Many of the symptoms characteristic of the functional gastrointestinal disorders (FGID) are consistent with dysfunction of the motor and/or sensory apparatus of the digestive tract. Those aspects of sensorimotor dysfunction most relevant to the FGID include alterations in: gut contractile activity; myoelectrical activity; tone and compliance; and transit, as well as an enhanced sensitivity to distension, in each region of the gastrointestinal tract. Assessment of these phenomena involves a number of techniques, some well established and others requiring further validation.
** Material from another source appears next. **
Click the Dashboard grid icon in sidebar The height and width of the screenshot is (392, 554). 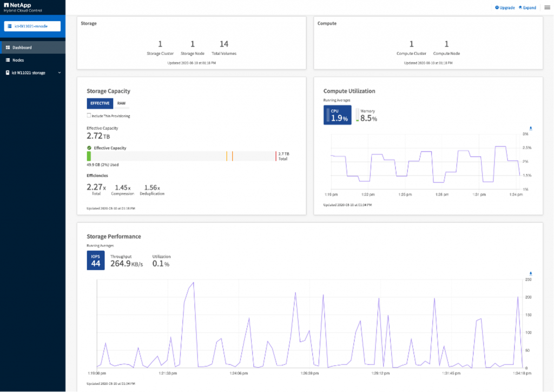[x=8, y=48]
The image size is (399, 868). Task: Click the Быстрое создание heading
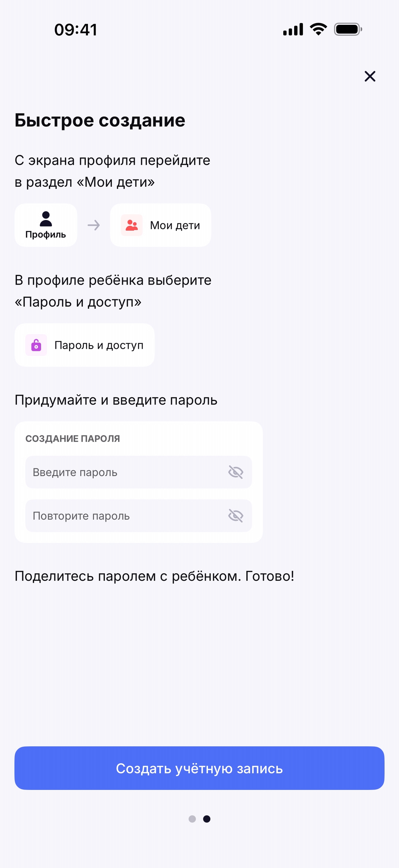point(100,120)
Using such techniques, researchers have reported a wide range of alterations in sensory and in motor function in the FGID. Importantly, however, relationships between such dysfunction and symptoms have been relatively weak, and so the clinical relevance of the former remains unclear. Moreover, the proportions of patients in the various symptom subgroups who display dysfunction, and the extent and severity of their symptoms, require better characterization. On a positive note, progress is occurring on several fronts, especially in relation to functional dyspepsia and irritable bowel syndrome, and based on the data gathered to date, a number of areas where further advances are required can be highlighted.

Figure 1

Extrinsic and intrinsic control of gastrointestinal motility. The extrinsic sympathetic and parasympathetic supply to the gut modulates the function of the enteric brain located in ganglionated plexi along the gastrointestinal tract. Transmitters released from the enteric neurons, which are the intrinsic neural control of the gut, modulate the peristaltic reflex. The major transmitters in the peristaltic reflex are shown on the right, acetylcholine (ACh) and substance P (SubP) are the predominant excitatory neurotransmitters, and vasoactive intestinal polypeptide (VIP) and nitric oxide are the predominant inhibitory neurotransmitters. SubK, substance K; NOS, nitric oxide synthase. (Reproduced with permission, Ann Rev Med 1999 (in press).)

Figure 2

Example of fasting and postprandial motility in a healthy subject. Note the activity front (phase 3 of the migrating motor complex) during fasting (left panel) and the sustained but irregular contractile phasic pressure activity postprandially. (Reproduced with permission, Ann Rev Med 1999 (in press).)

Figure 3

Colonic motility measured by means of manometry and barostatically controlled balloon in a healthy subject. Note the postprandial increase in phasic pressure activity in the descending colon, and the reduction in balloon volume, signifying an increase in colonic tone.

Figure 4

Compliance curve (dV:dP) drawn for human colon in a healthy subject.

Figure 5

Gastric emptying of solids measured using scintigraphy: note the delay in gastric emptying t1/2 in a symptomatic diabetic patient compared with an asymptomatic patient and a healthy subject.